Reproduce verbatim the portion of the passage on carrier missile defense below, from "Now, you can" up to and including "for the carriers.".

**Document section:**
══════════════════════════════
Now, I don't rate the ESSM as much against ballistic missiles (although they might be useful in terminal defense, I suppose, apparently they can pull 30gs - but I would not count on them) - you're really looking to the Standards to provide you with air defense. Of course, if the Navy really intends to get dirty and play with ballistic missiles, they would know this and so, at the cost of a great deal of time, you might see them send two CBGs with something like two Ticos and a dozen Burkes (the Navy has more than 70). Both the SM-3 (of which the US has probably a couple hundred) and the SM-6 (of which the US probably has four-figures) have ABM capability in theory, so you could in theory put let's say 600 ABM-capable missiles on such a fleet easily.
And, since the carrier can generate strike packages outside of the known range of the DF-21 (albeit with great difficulty due to Dick Cheney canning the A-12 and advanced F-14 variants) the BIG question is if 500 Standards can intercept the DF-26s in the Chinese arsenal, assuming we want to split the difference with the carrier group and let it operate at extreme range rather than risk the more numerous DF-21. Assuming also that the Chinese haven't burned all of their DF-26s on Guam (which frankly is probably a better idea than trying to shoot at a carrier if China can catch the planes there on the ground) they have, what, 200 missiles to shoot at the carrier group realistically (launcher was revealed in 2015, I found a 2021 .mil source that said 100 missiles or so, so let's assume they've doubled that and ignore the question of how many of those are earmarked for nuclear warheads by assuming zero.)
Now in a "shoot shoot look shoot" doctrine the US can "shoot shoot look shoot" all 200 missiles.
I think intercepting ballistic missiles is hard and would personally prefer never to be in a situation where I was trusting my ABMs to intercept ballistic missiles. Even if you make optimistic assumptions (50% inception rate, for instance) you can still run into bad situations where leakers get through just due to bad "rolls" and contra your suggestion that 5-10 hits would seriously degrade operations from a carrier I am going to courageously suggest that even a single ballistic missile warhead will absolutely ruin a carrier's day unless it is very lucky.
Fortunately, the US Navy doesn't just have to rely on interceptors - the missiles will be using radar, most likely, for terminal targeting. [ETA: it looks like they are also believed to have optical sensors, which have both advantages and disadvantages over radar. I'd say this makes me slightly more bullish on the DF-series if true, but it's not as if optical systems are invincible either.] And radar sucks, modern ships could employ barrage or seduction jamming as well as decoys and chaff. My intuition is that this is especially true if they are actually going to descend on a glide profile rather than a straight-down profile, there are a lot of soft-kill options.
Now, you can sort of "adjust the sliders" to make the assumptions you want here - if you assume US softkill systems work reliably, then you barely need to worry. If you assume Chinese long-range sensors are neutralized early in the conflict, you barely need to worry. If you assume that the Standards will work poorly, or that the Chinese have say 300 or 500 DF-26s they are willing to launch at ships (neither of which seem implausible to me), then it starts to look much worse for the carriers.
══════════════════════════════
**Source material:**

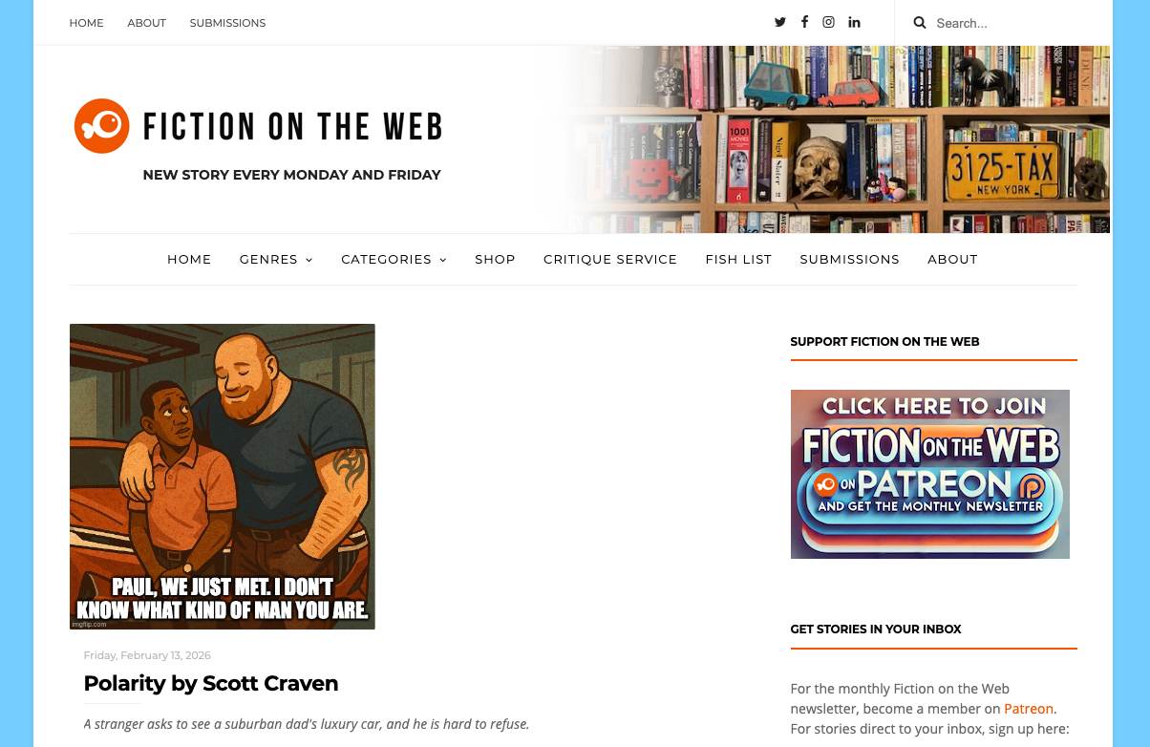Image resolution: width=1150 pixels, height=747 pixels.
Task: Click Home in the top bar
Action: [x=86, y=23]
══════════════════════════════
**Exercise result:**
Now, you can sort of "adjust the sliders" to make the assumptions you want here - if you assume US softkill systems work reliably, then you barely need to worry. If you assume Chinese long-range sensors are neutralized early in the conflict, you barely need to worry. If you assume that the Standards will work poorly, or that the Chinese have say 300 or 500 DF-26s they are willing to launch at ships (neither of which seem implausible to me), then it starts to look much worse for the carriers.